February’s Books for Lunch
Books for Lunch, the library’s no-obligation book club, continues to meet on the second Tuesday of every month from 12:30-2:00 pm. We’ve recently welcomed a few new faces to our group, so I wanted to start with a brief overview.
What can you expect when you come to Books for Lunch for the first time? First, the event is very casual. You’re welcome to bring a lunch and eat throughout the discussion, but you don’t have to. Second, members take turns sharing what they’ve been reading; this might include a short summary of the book, whether you enjoyed the book and would recommend it or not, and a few key points that are still resonating with you.
Don’t think you have to read endlessly to join either. While it’s interesting to hear from avid readers, all readers are welcome. This month, for example, I’ve been wrapped up in a new-to-me Netflix series, so I’ve only read one book, After I Do by Taylor Jenkins, which was a nice, light read to end each day. And that’s okay! The group is a great place to come and chat about books regardless of how many you’ve read throughout the month. Roz read The Reading List by Sara Nisha Adams, a novel about what books can do for us and what relationships can come from them. While it wasn’t her usual reading, Roz mentioned that the story was heartfelt and well-done. Roz unreservedly recommended this book, adding that it was “a feel good kind of book that will leave readers feeling happy.” Beth read The Winners by Fredrik Backman (Beartown, #3). Beth praised the incredible ending, but said that overall, it was a long book that took some encouragement to get through.
Janice read Live Wire: Long-Winded Short Stories by Kelly Ripa. A light, easy, and funny read detailing honest life stories from the beloved daytime talk show host. Sheila read A World of Curiosities (Chief Inspector Gamache, #18) by Louise Penny. This is the final book in the Chief Inspector Gamache Mystery Series. Sheila loved this book so much that she’s inclined to go back and reread the entire series. Judy read The Swedish Art of Aging Exuberantly: Life Wisdom from Someone Who Will (Probably) Die Before You by Margareta Magnusson. Part autobiography, part story, and part advice, this fun and easy read is full of humorous chapters touching on everything from “Have a Gin and Tonic with a Friend” to “Don’t Fall Over and Other Practical Tips for Graceful Aging.”

◆ **WHAT TO WORK ON**
Retype the Books for Lunch text in full, word for word. The entries after this point were taken from a different source than the text.

◆ **PROVIDED RECORDS**
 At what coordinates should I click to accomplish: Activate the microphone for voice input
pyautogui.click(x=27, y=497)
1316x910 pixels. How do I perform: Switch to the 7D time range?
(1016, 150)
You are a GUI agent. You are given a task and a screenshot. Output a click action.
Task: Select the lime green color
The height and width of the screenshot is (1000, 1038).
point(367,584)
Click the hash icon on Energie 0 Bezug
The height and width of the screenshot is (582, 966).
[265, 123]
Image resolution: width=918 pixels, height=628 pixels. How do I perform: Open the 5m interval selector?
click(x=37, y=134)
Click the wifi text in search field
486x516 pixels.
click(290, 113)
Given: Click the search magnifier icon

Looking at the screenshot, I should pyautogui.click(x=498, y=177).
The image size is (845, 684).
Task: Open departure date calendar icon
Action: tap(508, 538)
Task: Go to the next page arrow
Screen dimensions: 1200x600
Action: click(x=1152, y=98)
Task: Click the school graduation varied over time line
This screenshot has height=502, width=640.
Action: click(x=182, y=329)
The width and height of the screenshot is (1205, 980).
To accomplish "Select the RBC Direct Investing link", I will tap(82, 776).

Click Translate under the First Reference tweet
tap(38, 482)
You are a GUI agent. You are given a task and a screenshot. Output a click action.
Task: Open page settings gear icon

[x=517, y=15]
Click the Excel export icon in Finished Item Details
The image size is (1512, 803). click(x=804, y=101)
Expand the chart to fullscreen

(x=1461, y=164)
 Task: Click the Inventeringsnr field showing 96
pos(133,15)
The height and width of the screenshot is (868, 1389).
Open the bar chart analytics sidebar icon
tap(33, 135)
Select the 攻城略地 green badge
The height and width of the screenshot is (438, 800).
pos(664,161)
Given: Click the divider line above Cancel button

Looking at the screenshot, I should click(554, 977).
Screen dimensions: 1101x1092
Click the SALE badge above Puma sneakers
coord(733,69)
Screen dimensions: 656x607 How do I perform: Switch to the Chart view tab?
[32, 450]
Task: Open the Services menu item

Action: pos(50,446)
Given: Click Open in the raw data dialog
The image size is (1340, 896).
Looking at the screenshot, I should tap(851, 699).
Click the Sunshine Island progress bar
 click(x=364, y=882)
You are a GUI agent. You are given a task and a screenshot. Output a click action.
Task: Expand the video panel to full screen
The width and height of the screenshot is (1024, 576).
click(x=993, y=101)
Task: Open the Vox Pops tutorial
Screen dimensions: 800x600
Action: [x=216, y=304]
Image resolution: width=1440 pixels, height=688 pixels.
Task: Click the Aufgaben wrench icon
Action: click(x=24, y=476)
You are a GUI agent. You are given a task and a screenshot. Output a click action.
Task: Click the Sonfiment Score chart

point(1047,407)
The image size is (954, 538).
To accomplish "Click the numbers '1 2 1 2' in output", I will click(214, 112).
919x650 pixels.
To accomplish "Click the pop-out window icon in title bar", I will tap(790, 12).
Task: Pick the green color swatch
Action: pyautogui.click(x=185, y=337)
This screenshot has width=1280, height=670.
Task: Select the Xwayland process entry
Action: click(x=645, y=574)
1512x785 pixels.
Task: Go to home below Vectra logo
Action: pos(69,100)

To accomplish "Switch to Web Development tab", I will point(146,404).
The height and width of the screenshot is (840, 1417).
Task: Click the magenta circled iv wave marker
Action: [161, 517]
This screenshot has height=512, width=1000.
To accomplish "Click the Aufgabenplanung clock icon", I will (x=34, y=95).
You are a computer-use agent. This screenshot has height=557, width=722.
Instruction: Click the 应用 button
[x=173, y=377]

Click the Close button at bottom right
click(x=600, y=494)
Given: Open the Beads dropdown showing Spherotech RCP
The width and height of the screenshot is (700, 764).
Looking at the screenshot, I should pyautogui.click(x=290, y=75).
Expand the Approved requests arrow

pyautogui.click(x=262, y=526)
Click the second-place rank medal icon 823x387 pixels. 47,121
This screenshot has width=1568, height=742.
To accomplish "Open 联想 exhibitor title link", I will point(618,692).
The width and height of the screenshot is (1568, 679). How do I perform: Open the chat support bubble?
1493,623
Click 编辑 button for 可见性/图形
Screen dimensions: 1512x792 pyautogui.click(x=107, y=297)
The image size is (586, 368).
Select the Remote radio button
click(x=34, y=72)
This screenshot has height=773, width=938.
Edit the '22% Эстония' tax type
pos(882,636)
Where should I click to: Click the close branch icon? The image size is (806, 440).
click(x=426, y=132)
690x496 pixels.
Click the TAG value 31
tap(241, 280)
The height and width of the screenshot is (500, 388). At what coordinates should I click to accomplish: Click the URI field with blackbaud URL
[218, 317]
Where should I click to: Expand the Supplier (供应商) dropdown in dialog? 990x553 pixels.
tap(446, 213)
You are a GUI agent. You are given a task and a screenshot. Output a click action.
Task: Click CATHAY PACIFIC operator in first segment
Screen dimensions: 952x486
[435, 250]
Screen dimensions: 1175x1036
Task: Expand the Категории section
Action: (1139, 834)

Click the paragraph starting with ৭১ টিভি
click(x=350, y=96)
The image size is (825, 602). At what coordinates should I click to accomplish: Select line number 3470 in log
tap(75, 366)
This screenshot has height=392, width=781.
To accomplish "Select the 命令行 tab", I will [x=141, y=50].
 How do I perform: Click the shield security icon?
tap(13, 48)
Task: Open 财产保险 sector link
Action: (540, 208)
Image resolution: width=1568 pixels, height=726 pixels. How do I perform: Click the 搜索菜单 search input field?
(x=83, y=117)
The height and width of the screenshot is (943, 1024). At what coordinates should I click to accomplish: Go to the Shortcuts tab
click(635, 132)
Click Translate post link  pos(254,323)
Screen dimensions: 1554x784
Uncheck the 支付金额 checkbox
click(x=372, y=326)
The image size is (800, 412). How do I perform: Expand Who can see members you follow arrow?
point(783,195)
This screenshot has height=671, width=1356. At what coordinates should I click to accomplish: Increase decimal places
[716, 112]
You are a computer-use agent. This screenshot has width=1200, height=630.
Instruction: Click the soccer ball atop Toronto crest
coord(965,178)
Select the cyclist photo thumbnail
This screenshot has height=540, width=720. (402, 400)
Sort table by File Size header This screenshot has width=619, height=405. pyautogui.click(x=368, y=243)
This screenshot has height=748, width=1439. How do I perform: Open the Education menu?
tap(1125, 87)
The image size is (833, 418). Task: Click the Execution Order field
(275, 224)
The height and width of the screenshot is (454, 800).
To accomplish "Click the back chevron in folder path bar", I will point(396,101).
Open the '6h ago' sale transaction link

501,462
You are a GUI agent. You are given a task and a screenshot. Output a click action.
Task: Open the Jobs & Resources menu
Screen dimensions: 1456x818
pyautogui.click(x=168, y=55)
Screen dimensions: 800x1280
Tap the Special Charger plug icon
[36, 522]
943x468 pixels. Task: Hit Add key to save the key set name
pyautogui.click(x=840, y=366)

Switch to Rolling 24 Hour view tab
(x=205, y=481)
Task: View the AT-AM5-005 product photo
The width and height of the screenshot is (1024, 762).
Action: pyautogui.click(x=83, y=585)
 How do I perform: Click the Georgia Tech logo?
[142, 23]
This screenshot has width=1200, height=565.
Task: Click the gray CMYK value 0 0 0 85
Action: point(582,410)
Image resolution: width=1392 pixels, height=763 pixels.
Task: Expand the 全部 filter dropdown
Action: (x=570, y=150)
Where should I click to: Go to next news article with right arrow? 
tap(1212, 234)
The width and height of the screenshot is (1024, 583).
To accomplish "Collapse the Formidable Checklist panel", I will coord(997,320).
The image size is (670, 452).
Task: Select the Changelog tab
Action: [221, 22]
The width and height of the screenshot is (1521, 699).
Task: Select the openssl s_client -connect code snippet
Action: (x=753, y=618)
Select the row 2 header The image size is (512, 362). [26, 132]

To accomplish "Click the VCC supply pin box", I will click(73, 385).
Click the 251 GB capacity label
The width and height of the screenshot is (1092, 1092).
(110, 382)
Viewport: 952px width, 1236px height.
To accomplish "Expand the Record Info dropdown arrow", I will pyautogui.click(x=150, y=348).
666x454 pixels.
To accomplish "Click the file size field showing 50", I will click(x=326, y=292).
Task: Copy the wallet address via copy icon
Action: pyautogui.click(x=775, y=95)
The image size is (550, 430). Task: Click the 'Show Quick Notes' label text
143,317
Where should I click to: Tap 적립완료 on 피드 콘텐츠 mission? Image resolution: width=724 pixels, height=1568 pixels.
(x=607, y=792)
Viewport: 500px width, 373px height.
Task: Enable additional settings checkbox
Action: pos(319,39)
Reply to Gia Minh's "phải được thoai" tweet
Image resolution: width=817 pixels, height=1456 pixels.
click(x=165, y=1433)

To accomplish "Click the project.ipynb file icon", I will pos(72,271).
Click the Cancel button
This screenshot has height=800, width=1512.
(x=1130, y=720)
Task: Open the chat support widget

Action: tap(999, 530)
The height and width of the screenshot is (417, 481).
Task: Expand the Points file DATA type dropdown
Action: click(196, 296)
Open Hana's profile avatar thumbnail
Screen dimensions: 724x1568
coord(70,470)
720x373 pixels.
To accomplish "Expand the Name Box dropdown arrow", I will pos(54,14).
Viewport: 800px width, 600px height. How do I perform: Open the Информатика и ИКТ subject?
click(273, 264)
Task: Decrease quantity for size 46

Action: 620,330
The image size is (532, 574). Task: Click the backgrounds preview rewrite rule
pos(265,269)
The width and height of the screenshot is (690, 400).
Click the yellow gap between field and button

◆ **YOUR SOLUTION**
February’s Books for Lunch
Books for Lunch, the library’s no-obligation book club, continues to meet on the second Tuesday of every month from 12:30-2:00 pm. We’ve recently welcomed a few new faces to our group, so I wanted to start with a brief overview.
What can you expect when you come to Books for Lunch for the first time? First, the event is very casual. You’re welcome to bring a lunch and eat throughout the discussion, but you don’t have to. Second, members take turns sharing what they’ve been reading; this might include a short summary of the book, whether you enjoyed the book and would recommend it or not, and a few key points that are still resonating with you.
Don’t think you have to read endlessly to join either. While it’s interesting to hear from avid readers, all readers are welcome. This month, for example, I’ve been wrapped up in a new-to-me Netflix series, so I’ve only read one book, After I Do by Taylor Jenkins, which was a nice, light read to end each day. And that’s okay! The group is a great place to come and chat about books regardless of how many you’ve read throughout the month. Roz read The Reading List by Sara Nisha Adams, a novel about what books can do for us and what relationships can come from them. While it wasn’t her usual reading, Roz mentioned that the story was heartfelt and well-done. Roz unreservedly recommended this book, adding that it was “a feel good kind of book that will leave readers feeling happy.” Beth read The Winners by Fredrik Backman (Beartown, #3). Beth praised the incredible ending, but said that overall, it was a long book that took some encouragement to get through.
Janice read Live Wire: Long-Winded Short Stories by Kelly Ripa. A light, easy, and funny read detailing honest life stories from the beloved daytime talk show host. Sheila read A World of Curiosities (Chief Inspector Gamache, #18) by Louise Penny. This is the final book in the Chief Inspector Gamache Mystery Series. Sheila loved this book so much that she’s inclined to go back and reread the entire series. Judy read The Swedish Art of Aging Exuberantly: Life Wisdom from Someone Who Will (Probably) Die Before You by Margareta Magnusson. Part autobiography, part story, and part advice, this fun and easy read is full of humorous chapters touching on everything from “Have a Gin and Tonic with a Friend” to “Don’t Fall Over and Other Practical Tips for Graceful Aging.”